Top of Data records

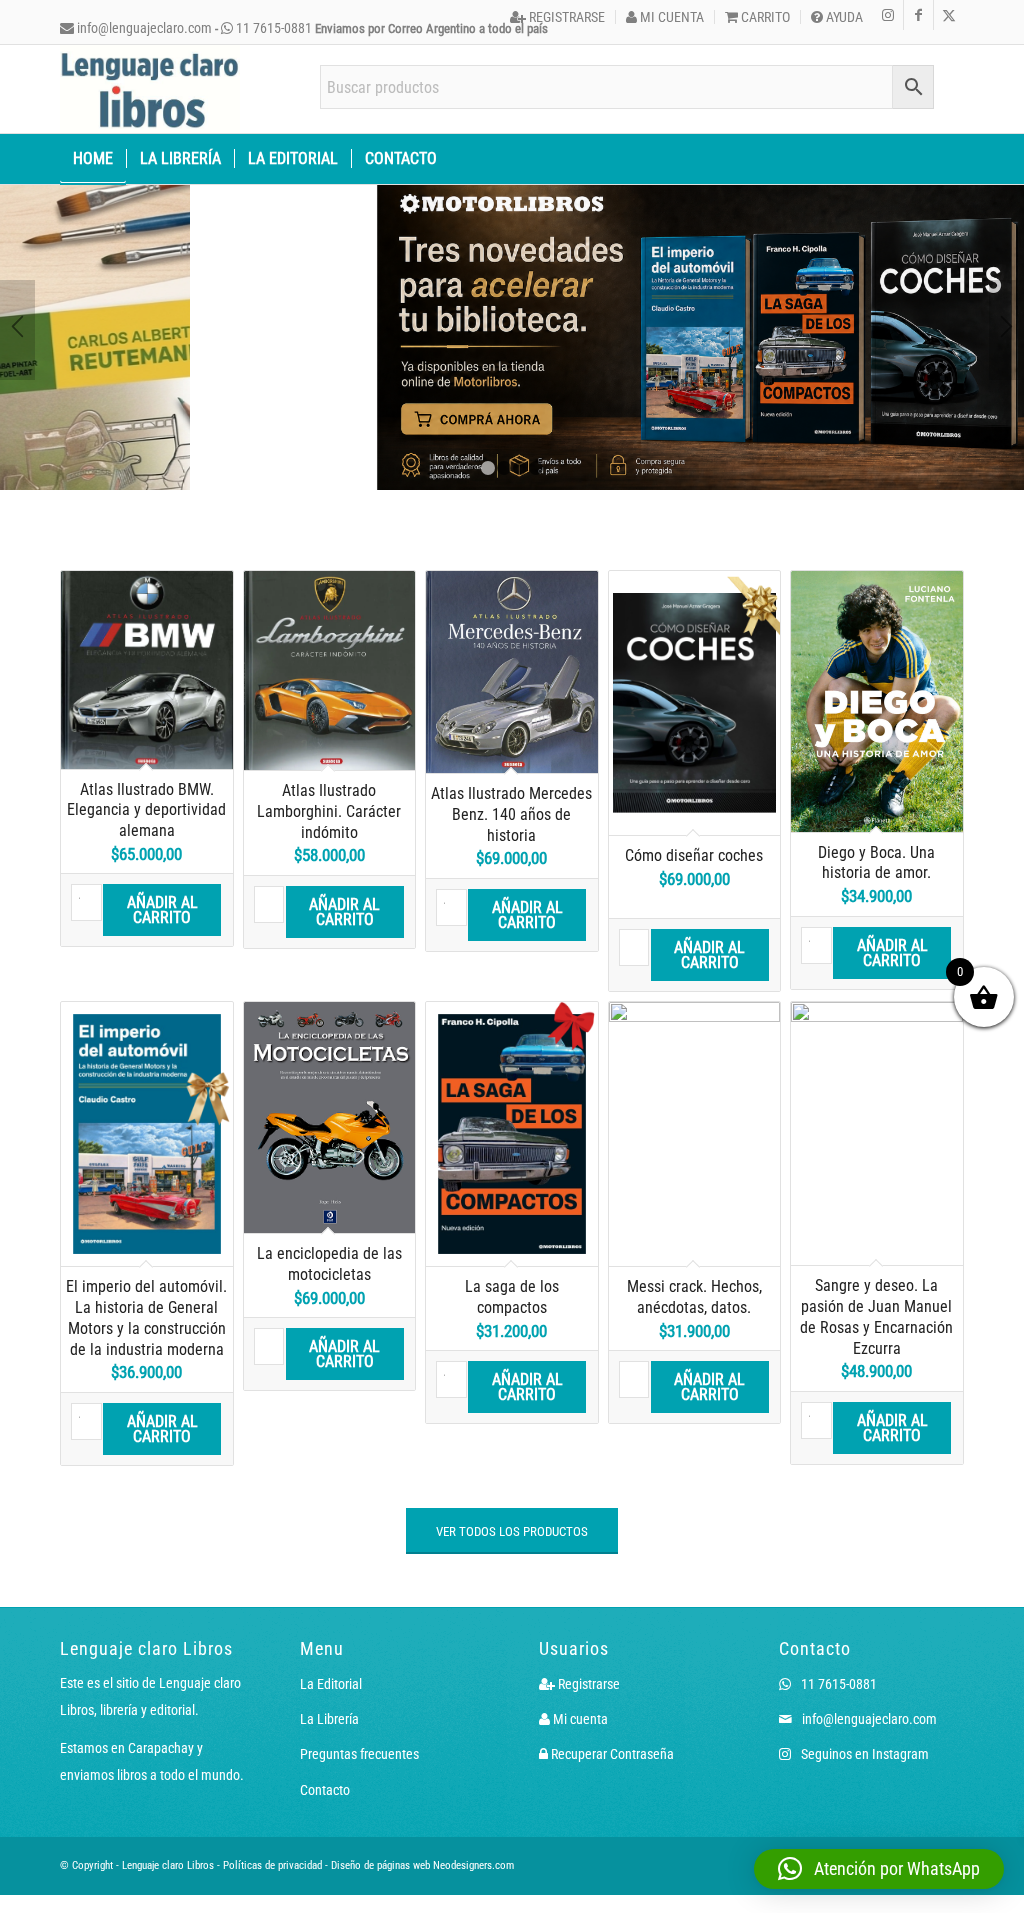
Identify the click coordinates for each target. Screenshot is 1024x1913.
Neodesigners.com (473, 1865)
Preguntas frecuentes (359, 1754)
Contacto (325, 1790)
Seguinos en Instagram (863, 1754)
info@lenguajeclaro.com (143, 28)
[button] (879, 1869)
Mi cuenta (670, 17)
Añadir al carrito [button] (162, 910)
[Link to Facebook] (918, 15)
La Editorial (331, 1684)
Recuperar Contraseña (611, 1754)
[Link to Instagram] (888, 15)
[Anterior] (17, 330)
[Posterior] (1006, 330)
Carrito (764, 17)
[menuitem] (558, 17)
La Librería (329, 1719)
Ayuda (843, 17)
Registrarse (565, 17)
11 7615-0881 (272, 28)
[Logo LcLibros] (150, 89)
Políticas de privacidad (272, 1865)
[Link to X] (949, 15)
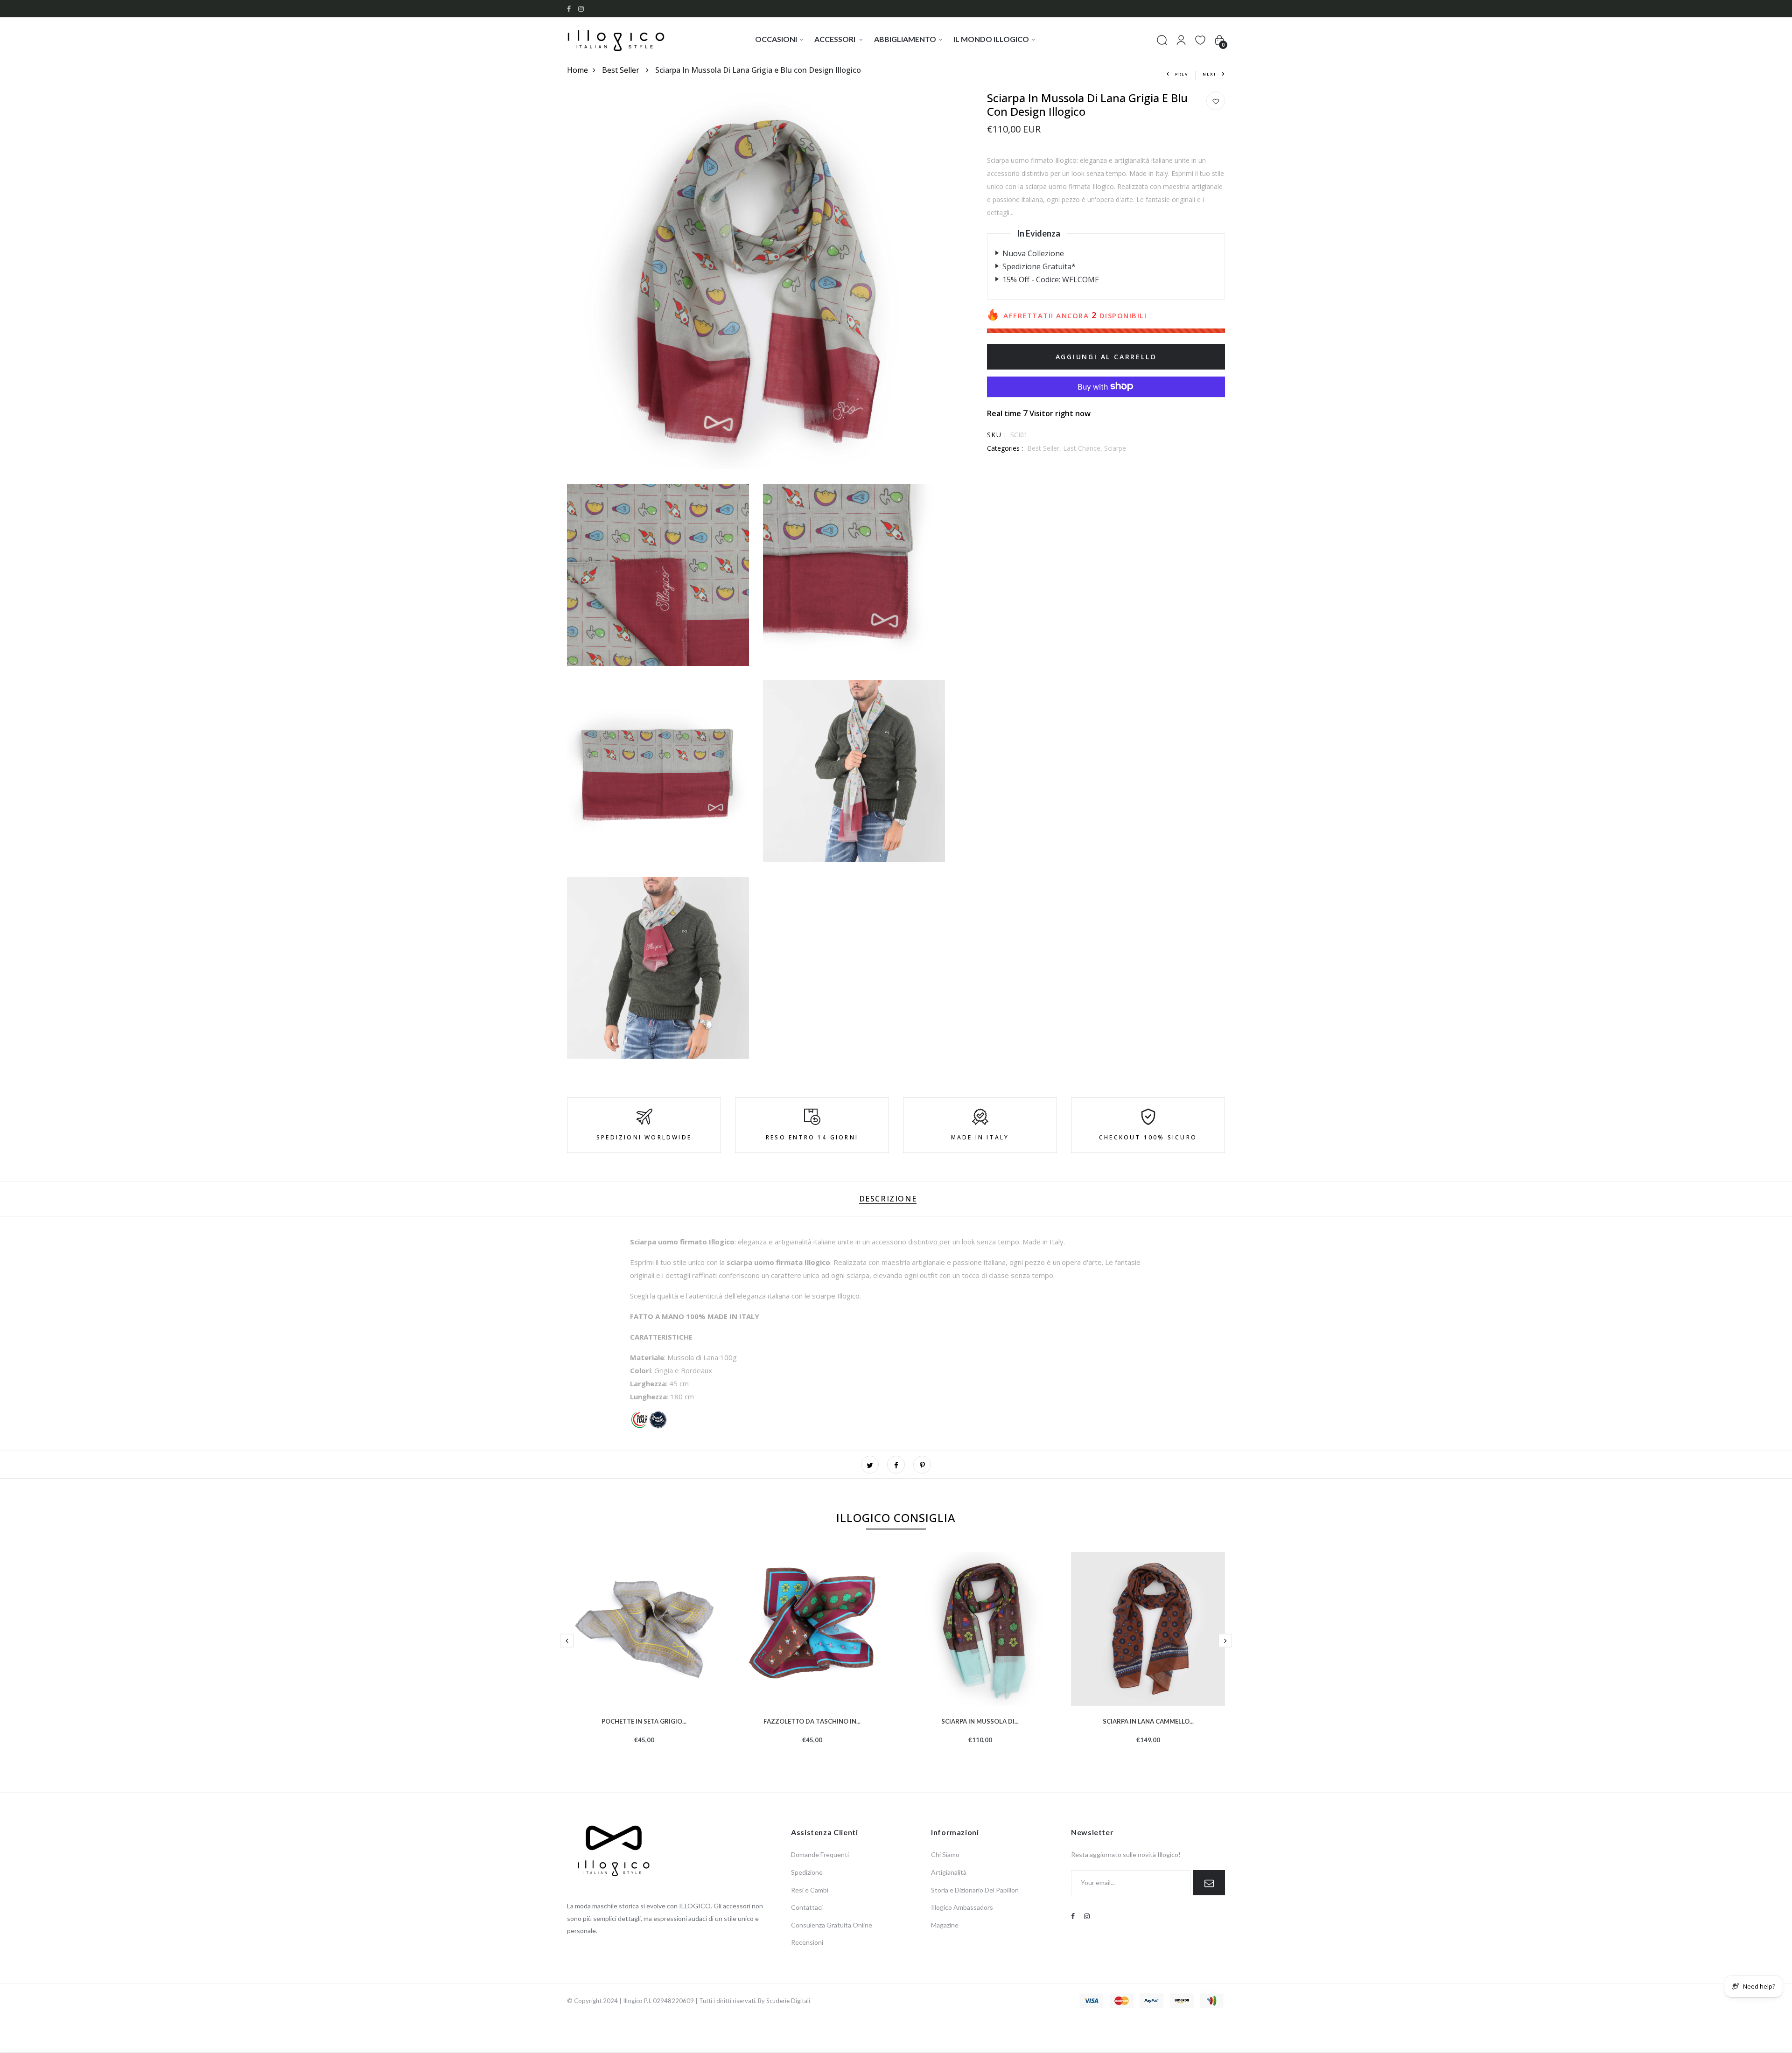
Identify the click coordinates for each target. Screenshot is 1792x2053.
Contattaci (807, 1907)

Bottom of Data records

◆ **Work instructions**: What is needed is an exact copy of the data, without any pictures.

◆ **Written answer**:
Identify the click coordinates for each target. Screenshot is 1024x1913.
Neodesigners.com (473, 1865)
Preguntas frecuentes (359, 1754)
Contacto (325, 1790)
Seguinos en Instagram (863, 1754)
info@lenguajeclaro.com (143, 28)
[button] (879, 1869)
Mi cuenta (670, 17)
Añadir al carrito [button] (162, 910)
[Link to Facebook] (918, 15)
La Editorial (331, 1684)
Recuperar Contraseña (611, 1754)
[Link to Instagram] (888, 15)
[Anterior] (17, 330)
[Posterior] (1006, 330)
Carrito (764, 17)
[menuitem] (558, 17)
La Librería (329, 1719)
Ayuda (843, 17)
Registrarse (565, 17)
11 7615-0881 (272, 28)
[Logo LcLibros] (150, 89)
Políticas de privacidad (272, 1865)
[Link to X] (949, 15)
Identify the click coordinates for each target. Screenshot is 1792x2053.
Contattaci (807, 1907)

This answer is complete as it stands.